→ **Task instructions**: Leave the pictures out and transcribe every record exactly.

- - -

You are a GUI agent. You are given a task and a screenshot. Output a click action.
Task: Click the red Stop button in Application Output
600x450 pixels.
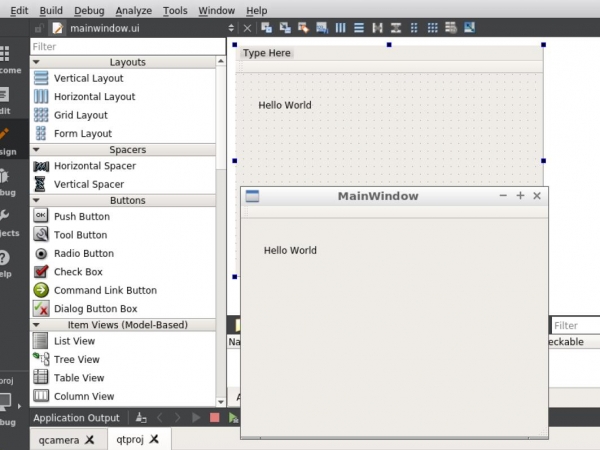click(x=214, y=418)
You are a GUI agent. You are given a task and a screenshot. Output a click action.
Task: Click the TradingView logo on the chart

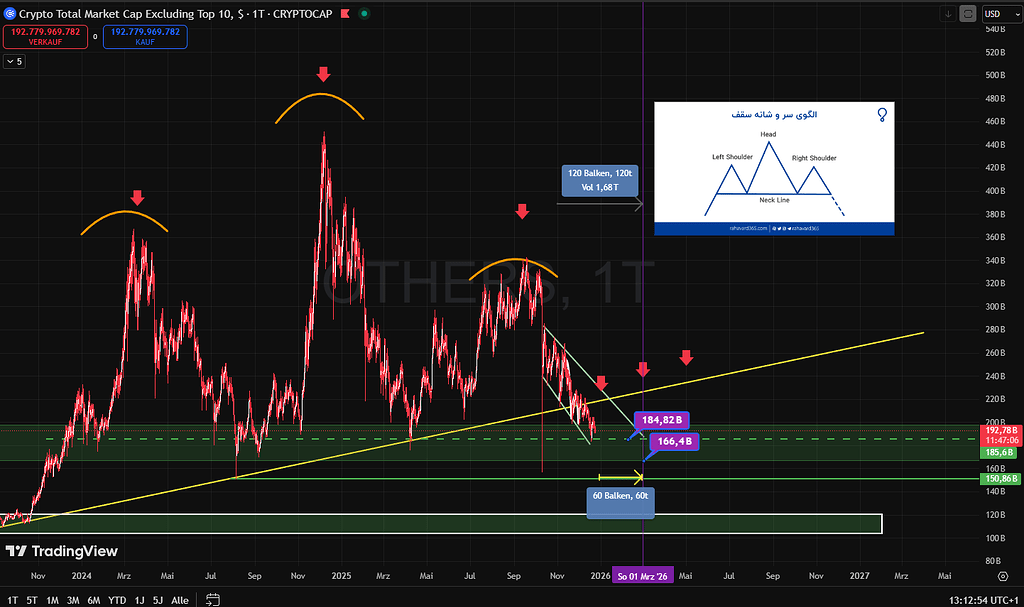[62, 551]
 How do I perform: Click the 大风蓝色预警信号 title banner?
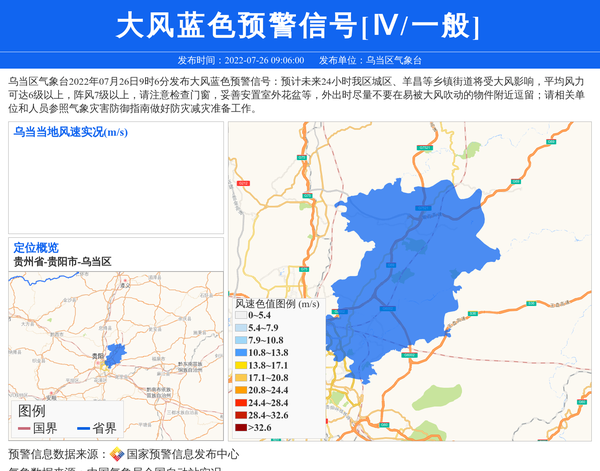point(299,26)
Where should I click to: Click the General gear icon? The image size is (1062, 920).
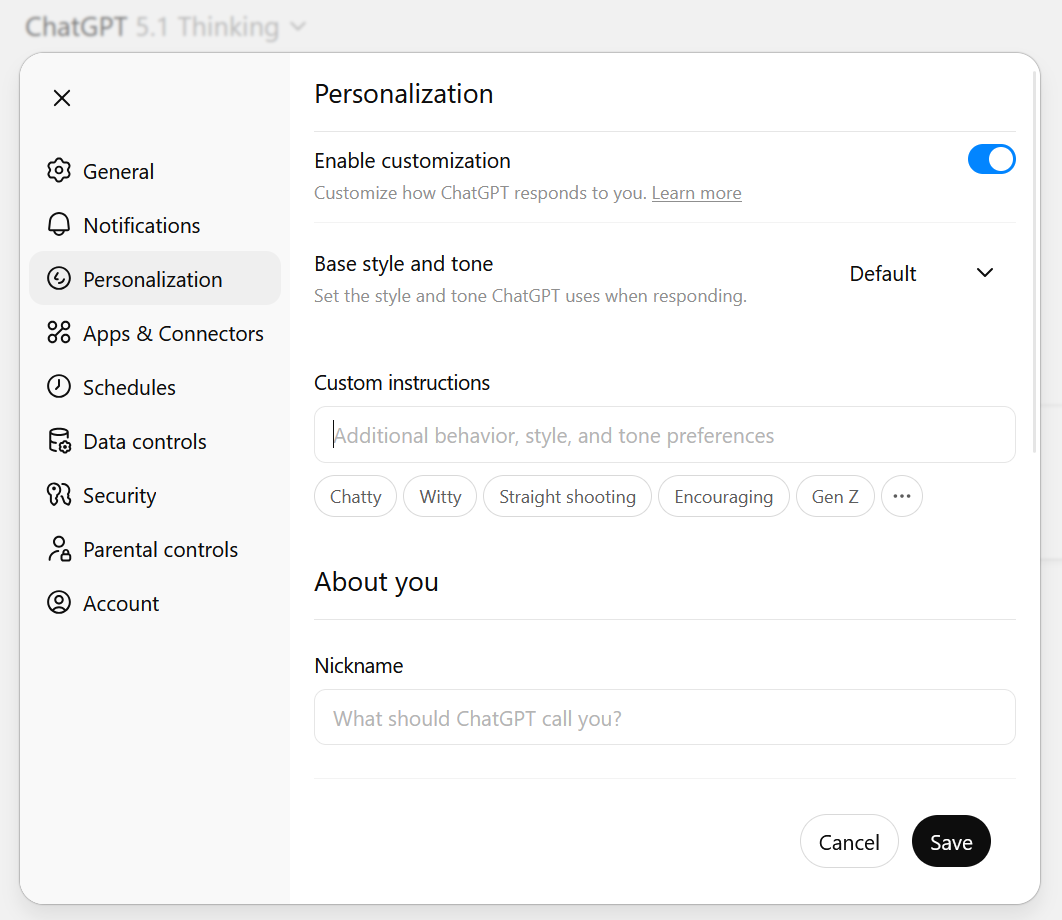[x=59, y=171]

- - -

→ **Answer to this problem**:
You are a GUI agent. You are given a task and a screenshot. Output a click action.
Task: Click the red Stop button in Application Output
600x450 pixels.
click(x=214, y=418)
You are a GUI agent. You are given a task and a screenshot. Output a click action.
Task: Click the TradingView logo on the chart

[62, 551]
 How do I perform: Click the 大风蓝色预警信号 title banner?
point(299,26)
Where should I click to: Click the General gear icon? The image size is (1062, 920).
[x=59, y=171]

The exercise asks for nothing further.